Family satisfaction with end-of-life care in the ICU has not previously been systematically reviewed. Our objective was to perform a review, synthesizing published data identifying factors associated with family satisfaction with end-of-life care in critically ill adult populations.
The following electronic databases were searched: MEDLINE (Medical Literature Analysis and Retrieval System Online), MEDLINE Updated, EMBASE (Excerpta Medical Database), CINAHL (Cumulative Index to Nursing and Allied Health Literature), PsycInfo, and PubMed. Two authors reviewed retrieved titles and abstracts. Studies describing nonadult and non-ICU populations or not addressing end-of-life care, family satisfaction, or factors affecting satisfaction were excluded. The remaining articles underwent full review and data extraction by two authors. Quality was assessed using a checklist based on the recommendations of the Consolidated Standards for Reporting Trials group.

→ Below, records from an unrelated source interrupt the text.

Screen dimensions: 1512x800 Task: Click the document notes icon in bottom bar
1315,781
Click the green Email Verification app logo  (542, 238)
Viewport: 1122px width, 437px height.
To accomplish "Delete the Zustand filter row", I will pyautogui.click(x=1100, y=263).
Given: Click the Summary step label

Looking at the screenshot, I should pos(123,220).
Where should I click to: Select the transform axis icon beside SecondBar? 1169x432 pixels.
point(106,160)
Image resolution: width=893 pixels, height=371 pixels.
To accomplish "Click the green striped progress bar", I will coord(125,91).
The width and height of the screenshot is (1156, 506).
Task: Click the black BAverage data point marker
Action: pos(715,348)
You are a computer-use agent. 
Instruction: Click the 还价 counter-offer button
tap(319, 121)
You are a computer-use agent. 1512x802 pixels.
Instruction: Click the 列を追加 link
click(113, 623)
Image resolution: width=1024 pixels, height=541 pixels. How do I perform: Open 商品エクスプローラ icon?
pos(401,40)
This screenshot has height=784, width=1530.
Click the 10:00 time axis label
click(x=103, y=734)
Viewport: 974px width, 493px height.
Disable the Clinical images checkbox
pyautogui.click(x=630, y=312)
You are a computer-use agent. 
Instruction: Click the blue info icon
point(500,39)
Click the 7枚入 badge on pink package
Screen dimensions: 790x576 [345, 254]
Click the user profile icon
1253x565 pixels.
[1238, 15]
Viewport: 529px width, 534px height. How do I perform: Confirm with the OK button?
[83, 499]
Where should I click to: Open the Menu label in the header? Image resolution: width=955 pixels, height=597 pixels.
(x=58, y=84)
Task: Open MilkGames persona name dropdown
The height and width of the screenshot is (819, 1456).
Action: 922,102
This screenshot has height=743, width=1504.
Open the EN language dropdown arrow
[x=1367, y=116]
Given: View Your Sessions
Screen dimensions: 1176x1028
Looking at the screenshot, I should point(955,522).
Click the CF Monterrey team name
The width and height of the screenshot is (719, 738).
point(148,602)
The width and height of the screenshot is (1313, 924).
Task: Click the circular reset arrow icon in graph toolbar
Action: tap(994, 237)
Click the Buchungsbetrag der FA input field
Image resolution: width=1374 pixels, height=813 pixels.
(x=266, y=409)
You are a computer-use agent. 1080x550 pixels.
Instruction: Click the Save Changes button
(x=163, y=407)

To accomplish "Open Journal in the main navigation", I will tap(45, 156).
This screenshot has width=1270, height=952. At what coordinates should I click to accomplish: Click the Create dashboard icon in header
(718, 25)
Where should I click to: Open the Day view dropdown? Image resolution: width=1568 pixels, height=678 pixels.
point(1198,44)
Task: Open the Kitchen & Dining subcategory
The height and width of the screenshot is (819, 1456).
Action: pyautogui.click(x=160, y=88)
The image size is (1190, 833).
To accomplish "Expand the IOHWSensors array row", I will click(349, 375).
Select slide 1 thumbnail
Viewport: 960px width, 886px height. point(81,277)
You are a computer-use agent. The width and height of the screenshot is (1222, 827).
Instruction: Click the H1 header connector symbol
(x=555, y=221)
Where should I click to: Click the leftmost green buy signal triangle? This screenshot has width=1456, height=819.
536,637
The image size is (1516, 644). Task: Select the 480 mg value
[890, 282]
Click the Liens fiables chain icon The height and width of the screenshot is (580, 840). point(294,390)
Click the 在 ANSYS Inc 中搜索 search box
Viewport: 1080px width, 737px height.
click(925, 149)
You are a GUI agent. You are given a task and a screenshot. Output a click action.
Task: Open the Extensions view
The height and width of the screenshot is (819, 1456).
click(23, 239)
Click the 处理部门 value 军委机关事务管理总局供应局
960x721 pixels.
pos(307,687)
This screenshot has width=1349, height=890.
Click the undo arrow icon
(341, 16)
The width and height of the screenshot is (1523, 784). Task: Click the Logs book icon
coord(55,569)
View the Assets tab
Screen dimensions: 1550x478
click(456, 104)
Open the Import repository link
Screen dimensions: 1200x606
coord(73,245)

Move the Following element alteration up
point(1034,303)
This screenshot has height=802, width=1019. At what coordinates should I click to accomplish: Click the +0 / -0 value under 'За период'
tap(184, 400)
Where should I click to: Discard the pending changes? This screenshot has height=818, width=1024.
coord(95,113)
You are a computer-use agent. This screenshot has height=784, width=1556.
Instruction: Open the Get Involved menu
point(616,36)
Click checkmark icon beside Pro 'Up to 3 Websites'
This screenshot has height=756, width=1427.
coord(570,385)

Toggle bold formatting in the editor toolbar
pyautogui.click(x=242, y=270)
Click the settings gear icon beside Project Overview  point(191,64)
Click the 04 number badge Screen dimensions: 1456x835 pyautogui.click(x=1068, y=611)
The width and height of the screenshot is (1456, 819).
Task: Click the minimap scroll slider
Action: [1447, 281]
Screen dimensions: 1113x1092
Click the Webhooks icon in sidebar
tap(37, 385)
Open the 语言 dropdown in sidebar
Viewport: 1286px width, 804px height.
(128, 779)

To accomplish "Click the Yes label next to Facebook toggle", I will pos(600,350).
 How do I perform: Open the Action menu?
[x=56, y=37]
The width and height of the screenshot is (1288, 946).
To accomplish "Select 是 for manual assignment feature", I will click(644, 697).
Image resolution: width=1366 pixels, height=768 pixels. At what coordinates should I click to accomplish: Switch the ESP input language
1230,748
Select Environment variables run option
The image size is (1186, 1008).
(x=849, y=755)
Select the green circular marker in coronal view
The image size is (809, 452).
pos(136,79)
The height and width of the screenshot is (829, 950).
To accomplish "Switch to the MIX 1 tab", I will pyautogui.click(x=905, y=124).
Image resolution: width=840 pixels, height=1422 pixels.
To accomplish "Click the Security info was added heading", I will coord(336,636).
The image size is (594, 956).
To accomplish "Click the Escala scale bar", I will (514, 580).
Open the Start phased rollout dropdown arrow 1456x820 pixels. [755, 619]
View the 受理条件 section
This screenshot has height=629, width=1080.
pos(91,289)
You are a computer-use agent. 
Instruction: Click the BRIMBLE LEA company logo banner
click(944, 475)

The search yielded 1,072 articles, with 23 articles describing 14 studies meeting inclusion criteria. All studies obtained satisfaction data from family members via surveys and structured interviews. Specific communication strategies increasing satisfaction included: expressions of empathy, nonabandonment, and assurances of comfort and provision of written information. Additionally, support for shared decision-making, family presence at time of death, and specific patient-care measures such as extubation before death were associated with increased satisfaction.
Good-quality communication, support for shared decision-making, and specific patient-care measures were associated with increased satisfaction with end-of-life care. Assessing the family’s desire to participate in shared decision-making may also be an important factor. Few interventions increased satisfaction. Future research is needed to further define optimal communication strategies, understand effective integration of palliative care into the ICU, and define significant score changes in survey instruments.